Update HttpSys shutdown logic

[BrennanConroy]

Updated HttpSys's shutdown logic to be more like Kestrels.
IServer.Dispose calls IServer.StopAsync with an already canceled token.
StopAsync now waits for the accept loops to complete, before it only waited for active requests to finish which left open a race where we dispose the request queue handle while the accept loops were still active.

In the ungraceful close case, we still wait for the accept loops to complete, but don't wait for any blocked request processing to complete (imagine app logic taking a long time to finish). The only case where this would be slightly problematic is when using UnsafePreferInlineScheduling and app code was holding onto request processing, then the accept loop wouldn't complete and shutdown would hang until the app code completed.

This should hopefully reduce/eliminate problems we've seen in test code with handles being invalid when they shouldn't be.

[halter73]

Do we really want to wait for the accept loops in the abortive new CancellationToken(canceled: true) case?

[BrennanConroy]

I think so. In normal cases (not using inline scheduling) they should be very quick to complete as they just call HttpReceiveHttpRequest which either returns with a request immediately which we dispatch off the accept loop, goes async which gets off the accept loop, or errors due to us closing the request queue.

Edit: I also think Kestrel does this too, waits for its accept loops to finish.

[Copilot]

Pull request overview

This PR refactors HttpSys's shutdown logic to align with Kestrel's approach.

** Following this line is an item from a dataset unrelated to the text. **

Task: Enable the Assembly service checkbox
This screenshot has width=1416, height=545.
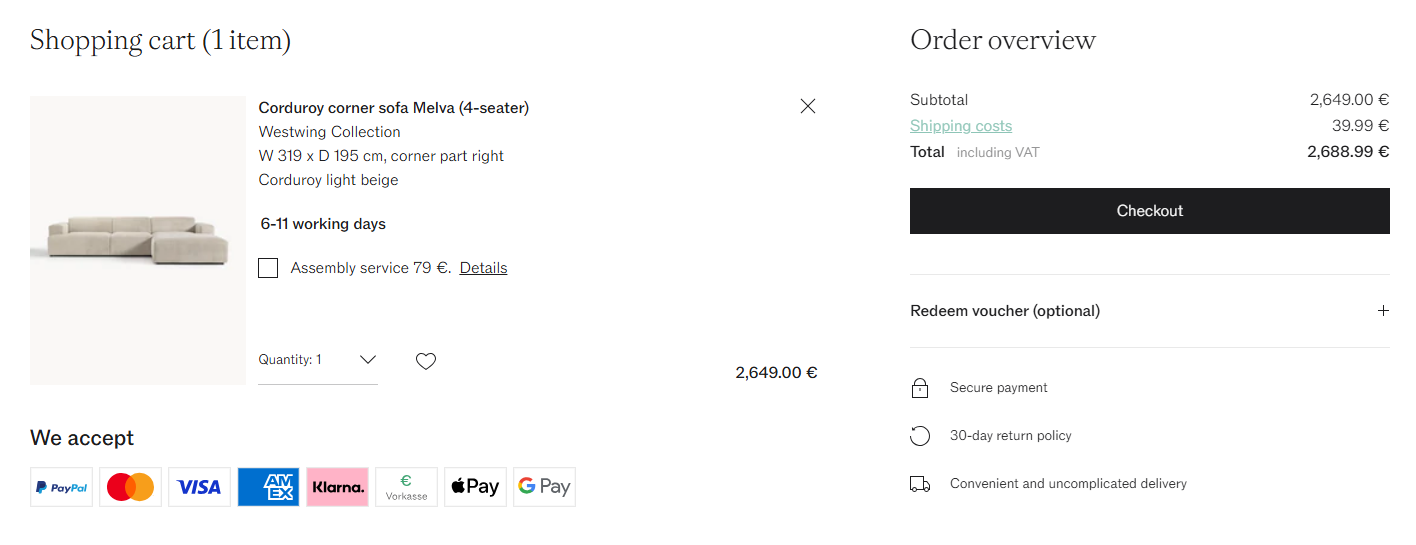Action: coord(268,268)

The key improvement is ensuring that StopAsync waits for accept loops to complete before disposing resources, eliminating a race condition where the request queue handle could be disposed while accept loops were still active.

Changes:

• Modified MessagePump.StopAsync to track and wait for accept loops to complete before disposing the listener, preventing invalid handle usage
• Added RequestQueue.StopProcessingRequests method that calls HttpShutdownRequestQueue to gracefully cancel pending accept operations without closing the handle
• Changed MessagePump.Dispose to call StopAsync with an already-cancelled token for ungraceful shutdown
• Updated test utilities and test expectations to accommodate the new shutdown behavior where cancelled shutdowns abort in-flight requests

Reviewed changes

Copilot reviewed 6 out of 6 changed files in this pull request and generated 3 comments.

Show a summary per file

File	Description
src/Servers/HttpSys/src/MessagePump.cs	Implements accept loop tracking with counters and completion sources, refactors StopAsync to wait for accept loops, and updates Dispose to use StopAsync
src/Servers/HttpSys/src/NativeInterop/RequestQueue.cs	Adds StopProcessingRequests method calling HttpShutdownRequestQueue, updates Dispose to use SetHandleAsInvalid instead of Dispose
src/Servers/HttpSys/src/NativeMethods.txt	Adds HttpShutdownRequestQueue native method declaration
src/Servers/HttpSys/test/FunctionalTests/Utilities.cs	Adds configureOptions parameter to CreateHttpServerReturnRoot for test flexibility
src/Servers/HttpSys/test/FunctionalTests/ServerTests.cs	Updates test expectations from successful responses to expecting exceptions when shutdown is cancelled
src/Servers/HttpSys/test/FunctionalTests/RequestTests.cs	Updates all test calls to pass configureOptions parameter, simplifies one test by removing try-catch, adds optimization comment for MaxAccepts setting

[Copilot]

The StopProcessingRequests method should check if the request queue is already disposed before calling HttpShutdownRequestQueue. Without this check, calling this method on a disposed instance could result in operating on an invalid handle. Consider adding CheckDisposed() at the beginning of this method, similar to how SetLengthLimit and SetRejectionVerbosity handle disposed state.

Suggested change

	{
	{
	CheckDisposed();

[DeagleGross]

why are we not interested in reporting error here anymore?

[BrennanConroy]

Before, the Assert.Equal(string.Empty, response) check would truncate the error so all you'd see is something like "XUnitAssertException". Now SendRequestAsync will throw with the XUnit exception which will let us see the actual error.